> [What you will do]: Write out exactly the lines below that run from the line containing "Instruction: Click the pink REAL ZERO label" through the last line of the records.

** Available records follows **

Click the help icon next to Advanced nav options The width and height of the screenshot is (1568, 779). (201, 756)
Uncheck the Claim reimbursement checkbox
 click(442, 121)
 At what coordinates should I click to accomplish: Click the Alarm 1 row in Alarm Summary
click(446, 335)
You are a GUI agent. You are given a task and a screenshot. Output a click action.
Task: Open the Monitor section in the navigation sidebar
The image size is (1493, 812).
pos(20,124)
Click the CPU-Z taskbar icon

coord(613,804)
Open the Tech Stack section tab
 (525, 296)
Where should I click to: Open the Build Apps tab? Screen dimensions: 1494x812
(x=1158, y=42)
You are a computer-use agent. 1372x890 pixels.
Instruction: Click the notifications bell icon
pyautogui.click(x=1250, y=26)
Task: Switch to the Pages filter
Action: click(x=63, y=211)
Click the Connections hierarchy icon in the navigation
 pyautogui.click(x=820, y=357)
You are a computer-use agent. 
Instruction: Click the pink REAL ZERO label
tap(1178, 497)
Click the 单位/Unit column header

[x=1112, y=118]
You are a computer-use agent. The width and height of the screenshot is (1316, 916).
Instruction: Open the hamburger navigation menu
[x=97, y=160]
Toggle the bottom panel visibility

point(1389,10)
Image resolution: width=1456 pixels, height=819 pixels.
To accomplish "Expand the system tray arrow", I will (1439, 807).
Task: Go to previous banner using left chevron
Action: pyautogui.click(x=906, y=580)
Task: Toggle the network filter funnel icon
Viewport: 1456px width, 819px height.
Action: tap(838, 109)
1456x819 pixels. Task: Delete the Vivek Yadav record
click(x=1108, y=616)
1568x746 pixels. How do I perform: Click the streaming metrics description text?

** End of Available records **

> [Solved problem]:
Instruction: Click the pink REAL ZERO label
tap(1178, 497)
Click the 单位/Unit column header

[x=1112, y=118]
You are a computer-use agent. The width and height of the screenshot is (1316, 916).
Instruction: Open the hamburger navigation menu
[x=97, y=160]
Toggle the bottom panel visibility

point(1389,10)
Image resolution: width=1456 pixels, height=819 pixels.
To accomplish "Expand the system tray arrow", I will (1439, 807).
Task: Go to previous banner using left chevron
Action: pyautogui.click(x=906, y=580)
Task: Toggle the network filter funnel icon
Viewport: 1456px width, 819px height.
Action: tap(838, 109)
1456x819 pixels. Task: Delete the Vivek Yadav record
click(x=1108, y=616)
1568x746 pixels. How do I perform: Click the streaming metrics description text?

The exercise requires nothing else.